=== SUPPLIED RECORDS ===

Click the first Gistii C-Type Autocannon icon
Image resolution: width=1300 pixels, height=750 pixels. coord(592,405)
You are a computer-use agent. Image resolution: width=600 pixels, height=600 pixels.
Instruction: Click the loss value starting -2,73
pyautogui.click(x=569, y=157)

===
=== SUPPLIED RECORDS ===

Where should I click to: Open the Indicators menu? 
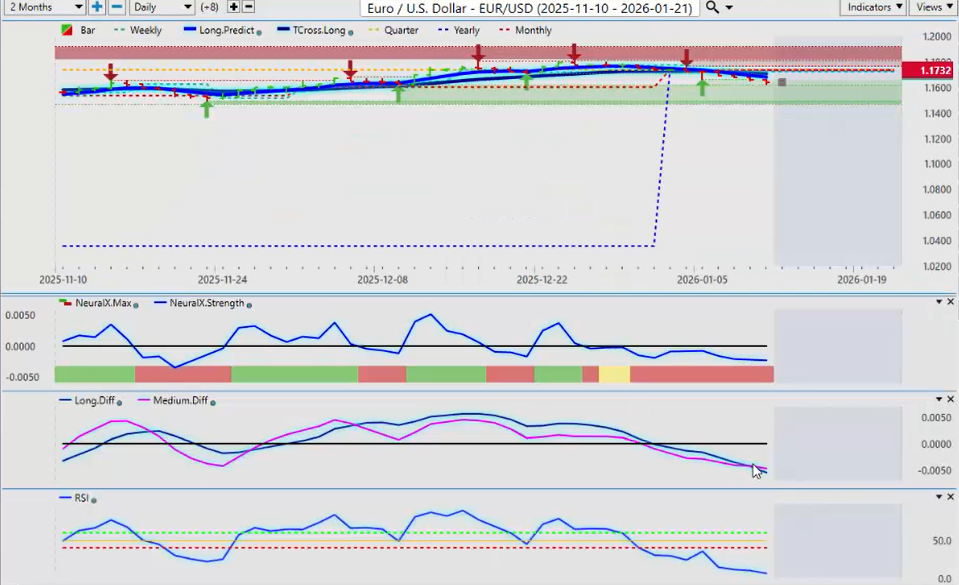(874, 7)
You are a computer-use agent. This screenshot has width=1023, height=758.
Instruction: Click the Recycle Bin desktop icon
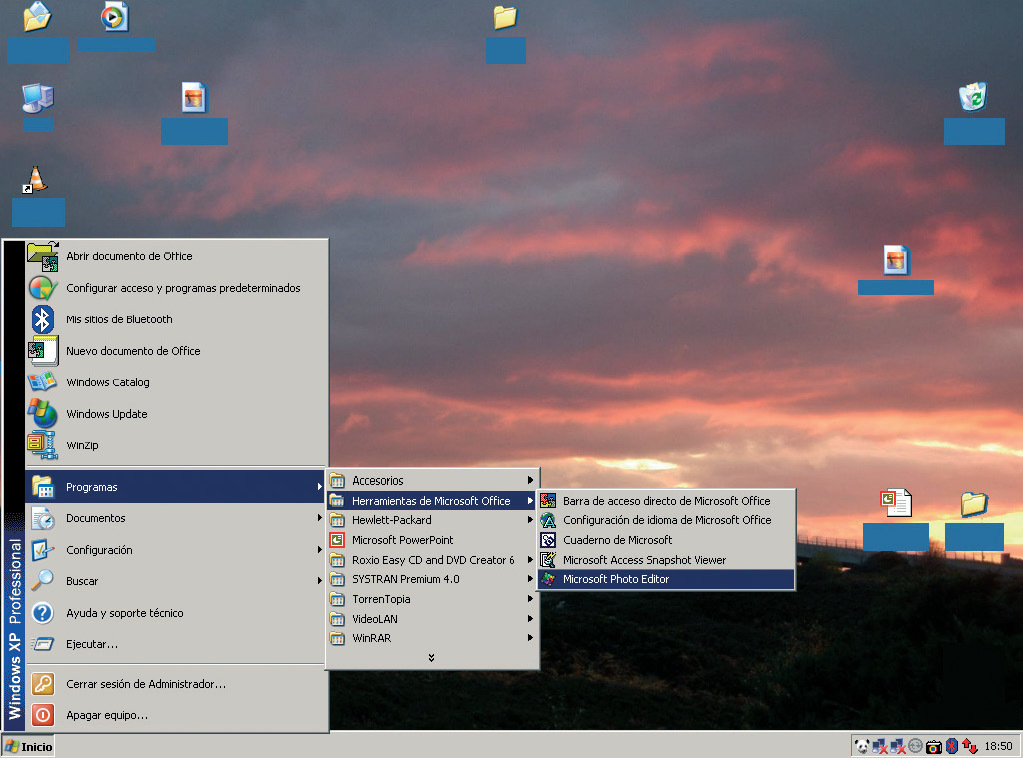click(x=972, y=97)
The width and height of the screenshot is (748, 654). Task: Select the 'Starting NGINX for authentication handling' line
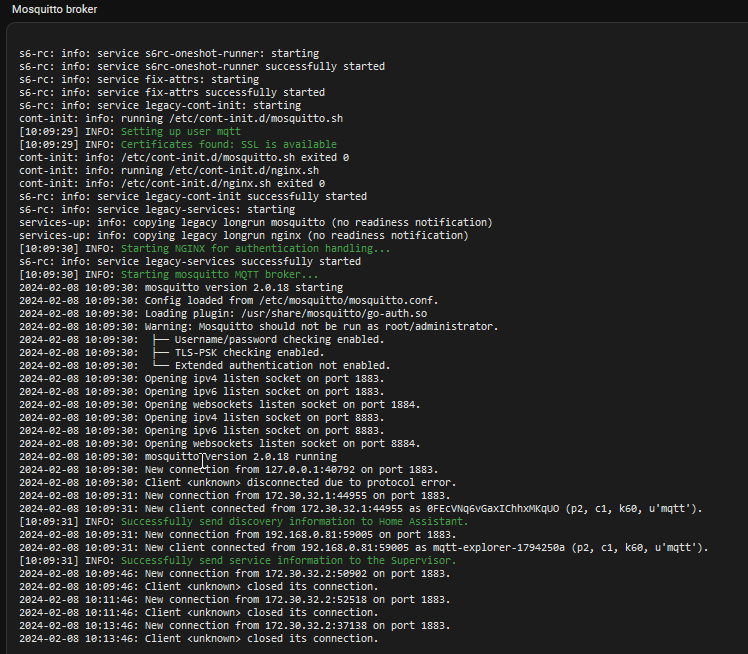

===

> WORK ITEM
What is the number of lines in the data holding the word "agent"? Reply with that number only.

> YOUR RESPONSE
2